Dataset extract
# # # # # # #
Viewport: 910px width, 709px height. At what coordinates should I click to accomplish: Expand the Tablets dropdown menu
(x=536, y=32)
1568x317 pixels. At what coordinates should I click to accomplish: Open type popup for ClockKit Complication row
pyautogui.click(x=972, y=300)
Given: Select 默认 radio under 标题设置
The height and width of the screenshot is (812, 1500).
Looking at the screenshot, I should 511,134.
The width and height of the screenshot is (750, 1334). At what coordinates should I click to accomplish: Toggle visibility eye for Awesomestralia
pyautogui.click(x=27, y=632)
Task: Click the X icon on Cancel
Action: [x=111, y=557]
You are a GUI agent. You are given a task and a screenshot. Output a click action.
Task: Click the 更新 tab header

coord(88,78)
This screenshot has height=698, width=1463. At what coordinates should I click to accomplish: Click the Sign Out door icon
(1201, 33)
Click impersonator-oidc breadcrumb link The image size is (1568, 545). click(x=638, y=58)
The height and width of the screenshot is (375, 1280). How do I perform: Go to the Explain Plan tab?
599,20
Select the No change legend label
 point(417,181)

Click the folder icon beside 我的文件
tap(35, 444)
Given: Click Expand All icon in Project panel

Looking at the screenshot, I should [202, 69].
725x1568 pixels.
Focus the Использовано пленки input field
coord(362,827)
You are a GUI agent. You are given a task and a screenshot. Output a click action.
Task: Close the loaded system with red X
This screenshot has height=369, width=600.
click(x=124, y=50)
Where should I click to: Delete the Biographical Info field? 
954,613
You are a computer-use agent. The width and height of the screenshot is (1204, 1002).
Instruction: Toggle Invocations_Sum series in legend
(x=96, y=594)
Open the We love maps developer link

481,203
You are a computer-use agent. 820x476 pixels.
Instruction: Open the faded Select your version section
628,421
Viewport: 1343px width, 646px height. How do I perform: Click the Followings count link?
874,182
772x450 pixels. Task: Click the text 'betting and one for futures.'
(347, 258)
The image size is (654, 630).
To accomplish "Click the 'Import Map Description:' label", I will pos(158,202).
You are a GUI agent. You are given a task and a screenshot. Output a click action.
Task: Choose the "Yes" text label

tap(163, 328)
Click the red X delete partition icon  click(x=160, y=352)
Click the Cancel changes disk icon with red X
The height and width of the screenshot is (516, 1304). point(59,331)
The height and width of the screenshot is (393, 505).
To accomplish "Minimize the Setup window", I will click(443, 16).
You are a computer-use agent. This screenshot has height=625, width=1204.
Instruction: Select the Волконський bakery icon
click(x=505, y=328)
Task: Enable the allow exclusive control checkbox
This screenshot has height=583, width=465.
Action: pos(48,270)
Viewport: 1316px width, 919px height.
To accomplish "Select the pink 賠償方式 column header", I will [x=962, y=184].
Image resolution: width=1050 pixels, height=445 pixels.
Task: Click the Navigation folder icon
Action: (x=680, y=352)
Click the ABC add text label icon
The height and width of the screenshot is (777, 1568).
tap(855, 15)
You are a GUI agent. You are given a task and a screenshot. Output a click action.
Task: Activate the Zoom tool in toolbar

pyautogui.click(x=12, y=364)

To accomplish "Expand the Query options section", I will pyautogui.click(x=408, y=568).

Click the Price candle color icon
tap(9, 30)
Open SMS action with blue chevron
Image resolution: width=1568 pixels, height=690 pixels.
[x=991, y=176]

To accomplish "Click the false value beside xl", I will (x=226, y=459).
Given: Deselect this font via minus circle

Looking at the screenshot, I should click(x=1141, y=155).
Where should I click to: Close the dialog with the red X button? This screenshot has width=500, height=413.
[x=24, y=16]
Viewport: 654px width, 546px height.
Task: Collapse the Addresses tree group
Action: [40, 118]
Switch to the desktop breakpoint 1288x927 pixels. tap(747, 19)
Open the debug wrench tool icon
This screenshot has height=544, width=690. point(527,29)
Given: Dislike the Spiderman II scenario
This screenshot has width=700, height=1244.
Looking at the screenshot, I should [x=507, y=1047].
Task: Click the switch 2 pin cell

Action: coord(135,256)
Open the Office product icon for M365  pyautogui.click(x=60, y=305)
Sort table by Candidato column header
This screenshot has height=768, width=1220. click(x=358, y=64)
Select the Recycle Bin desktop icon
# # # # # # #
The problem
Copy out every one of the entries above, line for line, with no changes.

Right answer
Viewport: 910px width, 709px height. At what coordinates should I click to accomplish: Expand the Tablets dropdown menu
(x=536, y=32)
1568x317 pixels. At what coordinates should I click to accomplish: Open type popup for ClockKit Complication row
pyautogui.click(x=972, y=300)
Given: Select 默认 radio under 标题设置
The height and width of the screenshot is (812, 1500).
Looking at the screenshot, I should 511,134.
The width and height of the screenshot is (750, 1334). At what coordinates should I click to accomplish: Toggle visibility eye for Awesomestralia
pyautogui.click(x=27, y=632)
Task: Click the X icon on Cancel
Action: [x=111, y=557]
You are a GUI agent. You are given a task and a screenshot. Output a click action.
Task: Click the 更新 tab header

coord(88,78)
This screenshot has height=698, width=1463. At what coordinates should I click to accomplish: Click the Sign Out door icon
(1201, 33)
Click impersonator-oidc breadcrumb link The image size is (1568, 545). click(x=638, y=58)
The height and width of the screenshot is (375, 1280). How do I perform: Go to the Explain Plan tab?
599,20
Select the No change legend label
 point(417,181)

Click the folder icon beside 我的文件
tap(35, 444)
Given: Click Expand All icon in Project panel

Looking at the screenshot, I should [202, 69].
725x1568 pixels.
Focus the Использовано пленки input field
coord(362,827)
You are a GUI agent. You are given a task and a screenshot. Output a click action.
Task: Close the loaded system with red X
This screenshot has height=369, width=600.
click(x=124, y=50)
Where should I click to: Delete the Biographical Info field? 
954,613
You are a computer-use agent. The width and height of the screenshot is (1204, 1002).
Instruction: Toggle Invocations_Sum series in legend
(x=96, y=594)
Open the We love maps developer link

481,203
You are a computer-use agent. 820x476 pixels.
Instruction: Open the faded Select your version section
628,421
Viewport: 1343px width, 646px height. How do I perform: Click the Followings count link?
874,182
772x450 pixels. Task: Click the text 'betting and one for futures.'
(347, 258)
The image size is (654, 630).
To accomplish "Click the 'Import Map Description:' label", I will pos(158,202).
You are a GUI agent. You are given a task and a screenshot. Output a click action.
Task: Choose the "Yes" text label

tap(163, 328)
Click the red X delete partition icon  click(x=160, y=352)
Click the Cancel changes disk icon with red X
The height and width of the screenshot is (516, 1304). point(59,331)
The height and width of the screenshot is (393, 505).
To accomplish "Minimize the Setup window", I will click(443, 16).
You are a computer-use agent. This screenshot has height=625, width=1204.
Instruction: Select the Волконський bakery icon
click(x=505, y=328)
Task: Enable the allow exclusive control checkbox
This screenshot has height=583, width=465.
Action: pos(48,270)
Viewport: 1316px width, 919px height.
To accomplish "Select the pink 賠償方式 column header", I will [x=962, y=184].
Image resolution: width=1050 pixels, height=445 pixels.
Task: Click the Navigation folder icon
Action: (x=680, y=352)
Click the ABC add text label icon
The height and width of the screenshot is (777, 1568).
tap(855, 15)
You are a GUI agent. You are given a task and a screenshot. Output a click action.
Task: Activate the Zoom tool in toolbar

pyautogui.click(x=12, y=364)

To accomplish "Expand the Query options section", I will pyautogui.click(x=408, y=568).

Click the Price candle color icon
tap(9, 30)
Open SMS action with blue chevron
Image resolution: width=1568 pixels, height=690 pixels.
[x=991, y=176]

To accomplish "Click the false value beside xl", I will (x=226, y=459).
Given: Deselect this font via minus circle

Looking at the screenshot, I should click(x=1141, y=155).
Where should I click to: Close the dialog with the red X button? This screenshot has width=500, height=413.
[x=24, y=16]
Viewport: 654px width, 546px height.
Task: Collapse the Addresses tree group
Action: [40, 118]
Switch to the desktop breakpoint 1288x927 pixels. tap(747, 19)
Open the debug wrench tool icon
This screenshot has height=544, width=690. point(527,29)
Given: Dislike the Spiderman II scenario
This screenshot has width=700, height=1244.
Looking at the screenshot, I should [x=507, y=1047].
Task: Click the switch 2 pin cell

Action: coord(135,256)
Open the Office product icon for M365  pyautogui.click(x=60, y=305)
Sort table by Candidato column header
This screenshot has height=768, width=1220. click(x=358, y=64)
Select the Recycle Bin desktop icon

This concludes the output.